# Borla baffles?



## Mack (Nov 8, 2016)

Nobody?


----------



## WillL84 (Aug 5, 2019)

It's probably doubtful that they'll have baffles for them I'm assuming you're thinking of motorcycle pipes that have inserts for noise. Car mufflers are just what they are. You might be able to get a muffler shop to add in a resonator or something to help if it's too loud


----------



## 72chevman (Dec 28, 2018)

Add a dynomax bullet muffler. It will not drop the flow rate but will kill a bit of noise and or drone.
Dynomax Bullet


----------



## Mack (Nov 8, 2016)

72chevman said:


> Add a dynomax bullet muffler. It will not drop the flow rate but will kill a bit of noise and or drone.
> Dynomax Bullet
> View attachment 284643


I didn't know those existed! I'll try one of these, just have to figure out where to add it....


----------



## Mack (Nov 8, 2016)

After finding the borla exhaust a bit loud (measured by my wife's excursion of disdain) a bit of research and measuring, I found a great option. 

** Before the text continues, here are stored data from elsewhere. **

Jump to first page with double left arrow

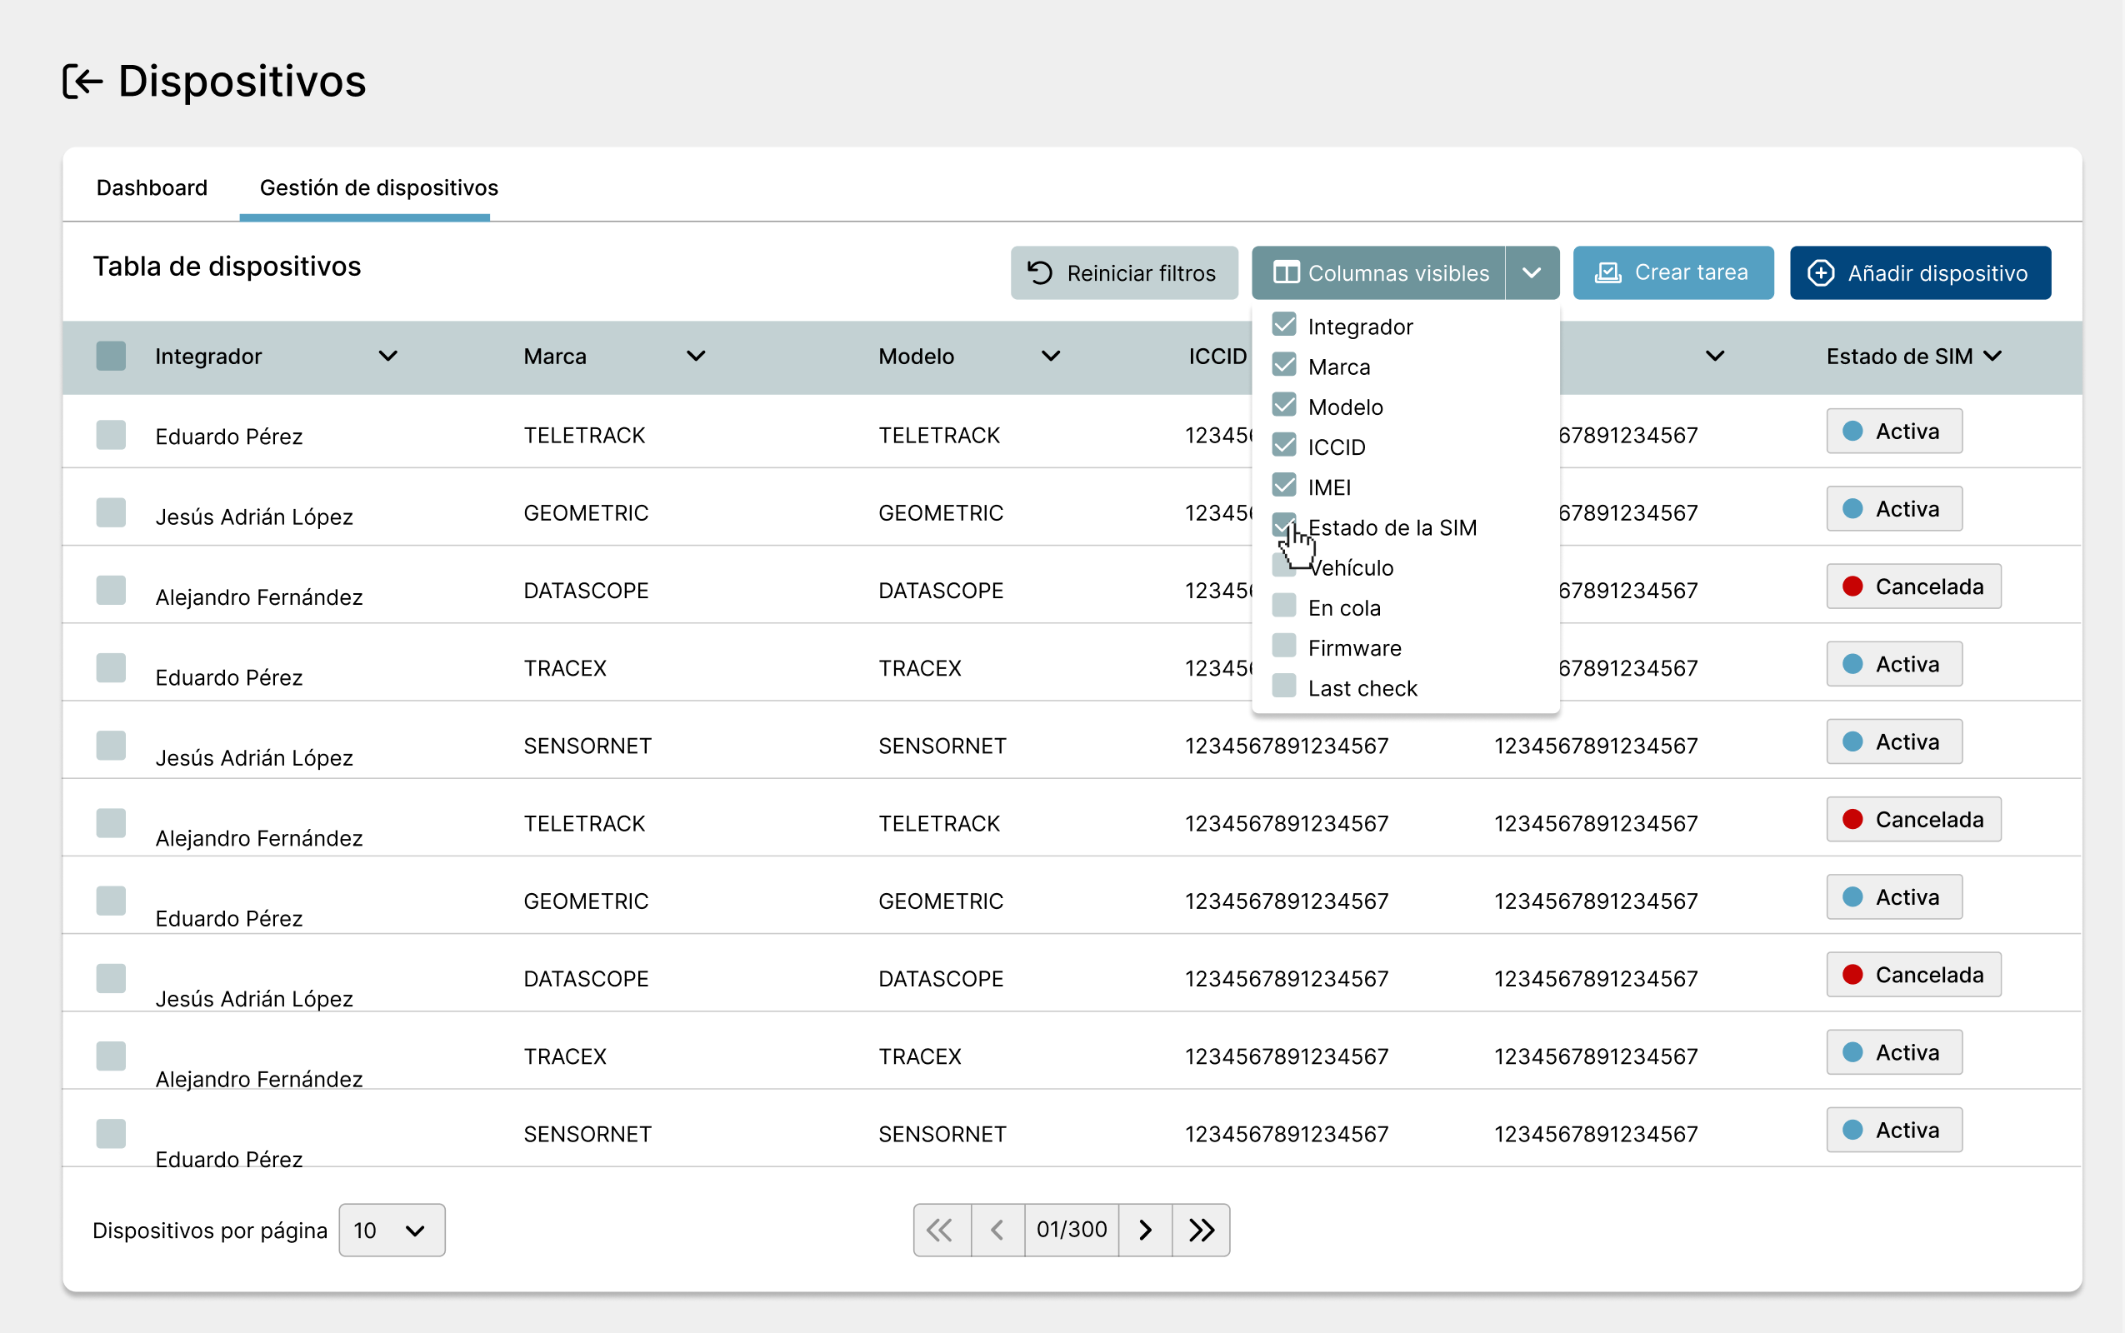(x=941, y=1230)
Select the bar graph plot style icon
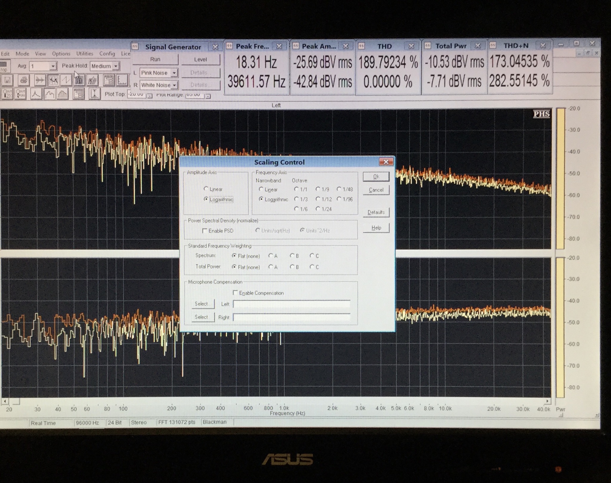611x483 pixels. [62, 94]

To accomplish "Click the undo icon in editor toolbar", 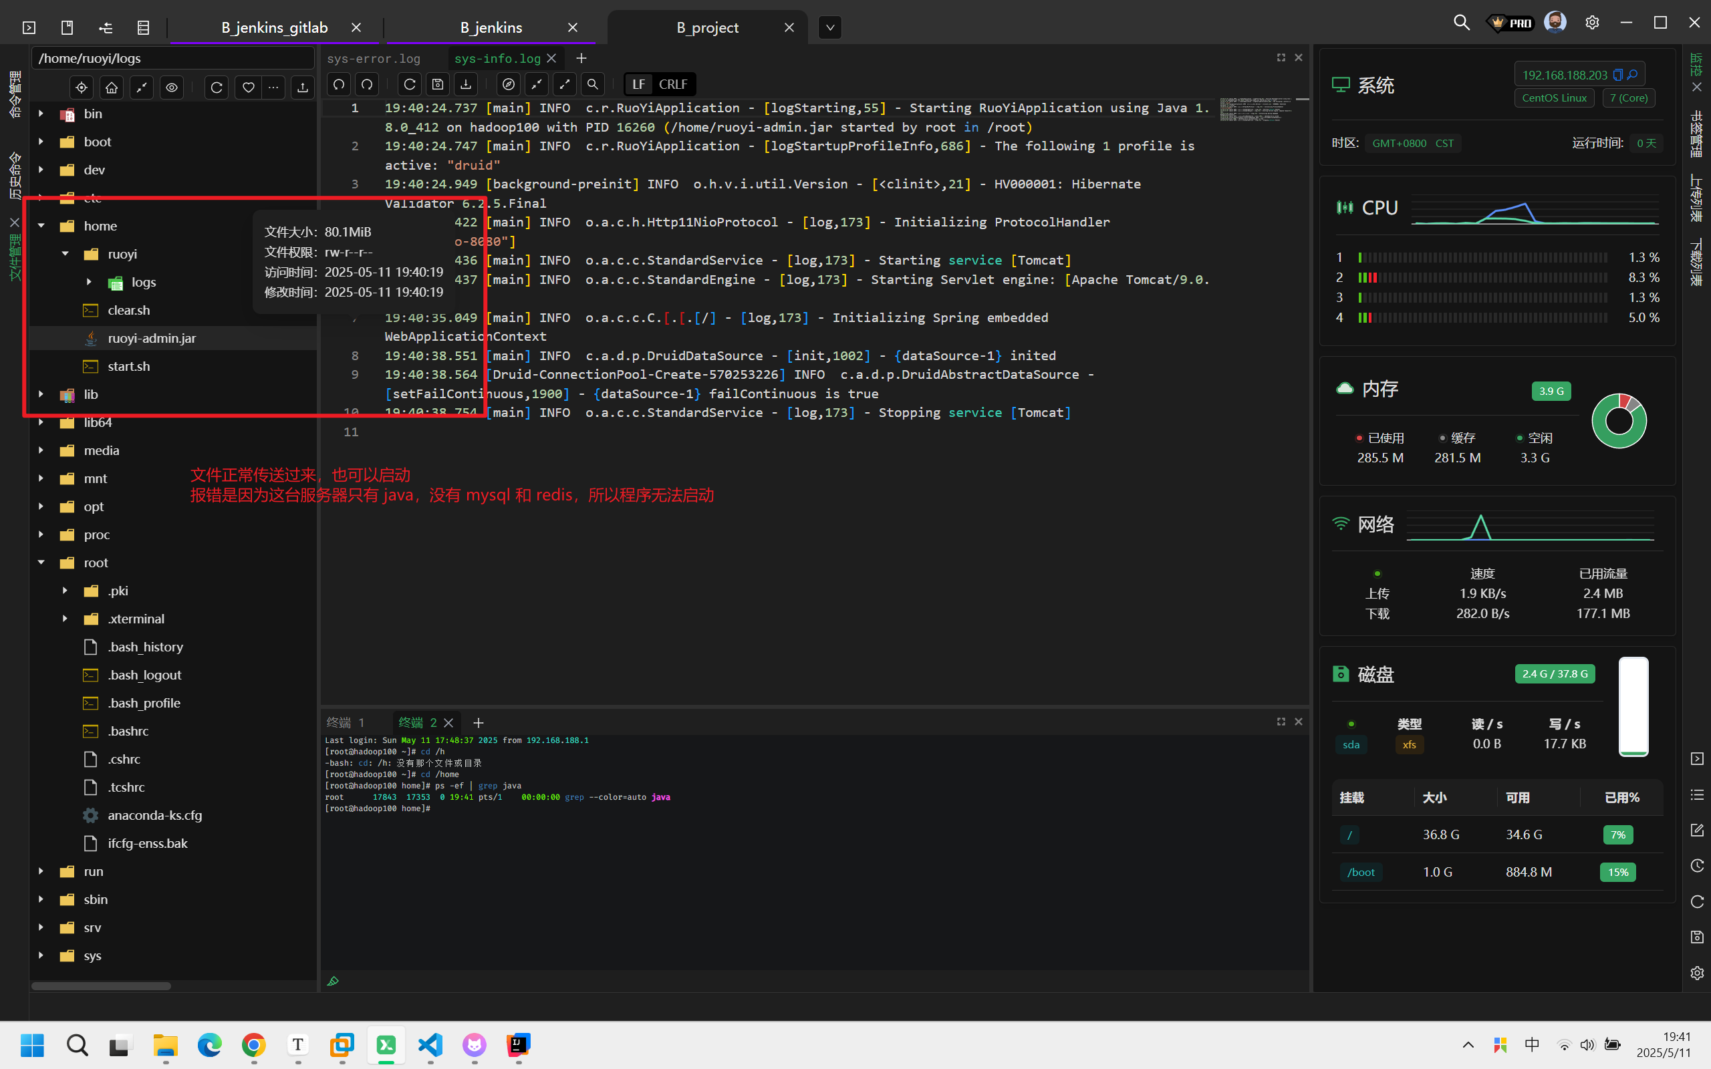I will [x=339, y=85].
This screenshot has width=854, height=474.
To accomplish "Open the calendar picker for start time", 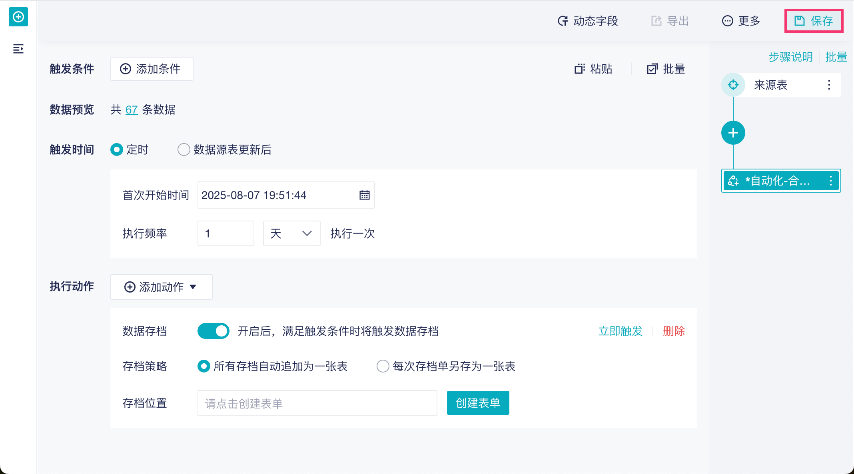I will [364, 195].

Inserting a motorcycle type 2" baffle at the s turn pipe connection mid exhaust quieted the exhaust considerably. No loss in power or flow. Still has a good satisfying growl under acceleration. And cheap at 12 bucks! 

Thought I'd post it here in case someone else is looking for the same fix. 

Found on revzilla.com. inserts in the existing pipe without modification.


----------



## RoninDusette (Aug 21, 2018)

Yeah. Anything you get will no be bolt in. From what I hear as long as you keep the resonator AND a muffler, it's not too loud. I personally just have catless downpipe and midpipe and am going to install an electronic dump pipe soon, but from the resonator back is stock (keep it quite unless it needs to get loud. Lol). Any shop can throw one of those on for you in an hour. Now, how it will sounds (tone wise) may annoy you more than the actual db level would have. Just depends on the application


----------